As life gets busy, adequate rest becomes more elusive. However, it is a vital part of health and wellness. Rest isn’t just for post-workout recovery, a rare vacation, or sleeping at night. While these are important, rest is also a daily practice that allows physical, mental, and emotional renewal.

The Benefits

Rest can look different for everyone, but it involves hitting the pause button to intentionally allow your mind and body to relax. Proper rest promotes good digestion and a more regulated appetite. It encourages more mindful choices throughout the day. Physical rest can relieve muscle tension and soreness that builds up from repetitive motion and long workdays. A mental break helps manage stress and process emotions. Pressing pause can slow stressful and anxious thoughts and allows us to be more fully present.

Are You Getting Enough?

Rest is a very personalized requirement. We all need it, but the way we rest, when we rest, and how often we rest vary from person to person. How do we know if we are getting enough? Watch out for warning signs that may signal you need more rest. Physically, you may notice tight, tense muscles or overall fatigue and exhaustion. Mental warning signs can include changes in emotions, anxious or depressive feelings, or difficulty focusing and remembering. Whenever you notice these changes, it is a good idea to make moments of rest a priority in your daily routine.

Strategies to Make Rest a Part of Your Day

Plan for Rest. Between busy schedules and never-ending deadlines, rest is often overlooked. Plan for it to be part of your day. Put it on your calendar, set an alarm, or write a reminder. Your rest doesn’t need to be long. A short, intentional moment to practice several cycles of deep breathing can be the break your mind and body needs.

Set Boundaries. Rest can come in the form of protecting your schedule from being spread too thin. Know your limits and set boundaries around how you spend your time and energy. Healthy boundaries allow you to slow down when necessary.

Stop for Meals. Too often, we work through meals, grab them to-go, or skip them altogether. Taking the time to stop and eat a meal not only encourages proper digestion, but also helps us eat more mindfully. Intentional awareness while eating leads to healthier choices in general.

Get Outside. Spend time in nature to relax and unwind. Go for a short walk or simply sit and observe what you see and hear. Using your senses while outdoors can help your thoughts slow down and rest.

Turn Off Your Screens. Endless scrolling and blue light from screens can cause thoughts to spiral and keep us awake at night.

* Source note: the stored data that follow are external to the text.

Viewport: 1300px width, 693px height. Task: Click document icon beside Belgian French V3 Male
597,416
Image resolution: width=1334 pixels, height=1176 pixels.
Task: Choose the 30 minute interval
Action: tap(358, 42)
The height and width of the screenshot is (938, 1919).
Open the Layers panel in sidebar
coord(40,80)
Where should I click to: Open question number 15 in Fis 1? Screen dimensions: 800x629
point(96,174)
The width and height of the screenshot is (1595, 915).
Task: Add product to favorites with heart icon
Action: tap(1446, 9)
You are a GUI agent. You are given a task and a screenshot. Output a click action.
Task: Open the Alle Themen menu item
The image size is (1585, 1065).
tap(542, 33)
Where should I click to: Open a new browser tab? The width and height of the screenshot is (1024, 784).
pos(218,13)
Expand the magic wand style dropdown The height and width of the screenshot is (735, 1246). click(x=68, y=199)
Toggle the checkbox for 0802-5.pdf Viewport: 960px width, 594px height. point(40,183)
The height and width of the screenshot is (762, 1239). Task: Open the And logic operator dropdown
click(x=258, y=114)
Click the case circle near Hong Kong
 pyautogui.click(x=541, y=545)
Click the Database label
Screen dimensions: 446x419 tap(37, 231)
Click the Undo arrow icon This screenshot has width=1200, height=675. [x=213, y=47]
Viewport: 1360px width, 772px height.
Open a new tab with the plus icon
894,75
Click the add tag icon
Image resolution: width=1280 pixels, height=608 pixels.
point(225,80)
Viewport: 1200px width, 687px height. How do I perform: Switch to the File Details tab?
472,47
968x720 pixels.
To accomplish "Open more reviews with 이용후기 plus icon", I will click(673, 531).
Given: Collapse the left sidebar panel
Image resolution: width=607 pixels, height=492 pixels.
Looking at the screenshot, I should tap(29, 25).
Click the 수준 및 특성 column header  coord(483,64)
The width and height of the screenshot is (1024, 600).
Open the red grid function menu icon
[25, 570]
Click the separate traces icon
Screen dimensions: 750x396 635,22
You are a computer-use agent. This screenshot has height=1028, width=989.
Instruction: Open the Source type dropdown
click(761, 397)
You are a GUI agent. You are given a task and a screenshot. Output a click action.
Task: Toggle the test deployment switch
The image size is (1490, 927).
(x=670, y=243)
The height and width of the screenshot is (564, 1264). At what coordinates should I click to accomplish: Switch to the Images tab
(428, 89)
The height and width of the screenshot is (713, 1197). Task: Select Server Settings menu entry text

Take time to unplug from your devices. Choosing restful screen-free activities can help you truly recharge during the day and prepare your mind and body for a more restful night of sleep.

Savor a Quiet Moment. Allow yourself to slow down and savor a moment. Listen to a favorite song, read a book, follow a guided meditation, or simply sit quietly. The moment doesn’t need to last long, but make the most of it by fully engaging and turning your attention to something relaxing.

Prioritize Sleep. Our sleep is still the ultimate rest of our day. It is when our mind and body renew and repair. Sleep keeps our immune system strong, improves cognitive function, and aids with metabolism. Consider implementing a screen-free bedtime routine to prepare your mind and body for a night of adequate, restful sleep.